§ WORK INSTRUCTIONS: Only one stretch of the listing below is wanted: every line from the first to the line containing "Click scroll-up arrow", set down exactly.

§ INPUT MATERIAL:
_____
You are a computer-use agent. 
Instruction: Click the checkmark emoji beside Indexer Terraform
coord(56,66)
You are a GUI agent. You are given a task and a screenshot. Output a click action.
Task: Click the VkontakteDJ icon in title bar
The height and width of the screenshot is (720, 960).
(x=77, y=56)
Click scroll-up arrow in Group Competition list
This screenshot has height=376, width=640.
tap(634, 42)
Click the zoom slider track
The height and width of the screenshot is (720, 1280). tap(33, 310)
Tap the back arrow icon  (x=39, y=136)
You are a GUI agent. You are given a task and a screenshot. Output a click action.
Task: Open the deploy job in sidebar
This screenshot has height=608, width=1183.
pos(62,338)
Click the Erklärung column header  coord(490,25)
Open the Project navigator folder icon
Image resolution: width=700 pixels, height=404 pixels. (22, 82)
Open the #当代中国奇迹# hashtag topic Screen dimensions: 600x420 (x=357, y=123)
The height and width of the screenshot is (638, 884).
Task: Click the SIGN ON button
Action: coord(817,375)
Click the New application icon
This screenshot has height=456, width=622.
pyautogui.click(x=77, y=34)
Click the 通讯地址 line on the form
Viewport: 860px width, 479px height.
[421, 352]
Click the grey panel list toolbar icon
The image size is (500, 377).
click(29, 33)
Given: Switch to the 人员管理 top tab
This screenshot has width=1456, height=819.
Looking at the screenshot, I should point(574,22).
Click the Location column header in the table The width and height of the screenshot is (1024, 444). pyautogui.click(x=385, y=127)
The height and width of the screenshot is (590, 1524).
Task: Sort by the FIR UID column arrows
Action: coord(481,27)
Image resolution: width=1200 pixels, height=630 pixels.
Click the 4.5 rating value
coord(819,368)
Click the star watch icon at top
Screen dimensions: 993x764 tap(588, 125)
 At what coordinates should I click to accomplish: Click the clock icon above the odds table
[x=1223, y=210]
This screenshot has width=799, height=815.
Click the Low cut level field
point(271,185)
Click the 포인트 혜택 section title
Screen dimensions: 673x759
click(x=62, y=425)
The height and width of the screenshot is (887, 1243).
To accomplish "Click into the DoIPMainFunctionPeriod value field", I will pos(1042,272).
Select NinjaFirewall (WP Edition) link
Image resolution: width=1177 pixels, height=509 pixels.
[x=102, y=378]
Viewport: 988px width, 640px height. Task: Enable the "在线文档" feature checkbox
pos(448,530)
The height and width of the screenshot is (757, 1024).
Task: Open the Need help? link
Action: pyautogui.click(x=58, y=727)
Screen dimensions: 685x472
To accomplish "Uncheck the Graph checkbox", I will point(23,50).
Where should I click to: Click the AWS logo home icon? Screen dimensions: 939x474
_____
§ WRITTEN REPLY:
You are a computer-use agent. 
Instruction: Click the checkmark emoji beside Indexer Terraform
coord(56,66)
You are a GUI agent. You are given a task and a screenshot. Output a click action.
Task: Click the VkontakteDJ icon in title bar
The height and width of the screenshot is (720, 960).
(x=77, y=56)
Click scroll-up arrow in Group Competition list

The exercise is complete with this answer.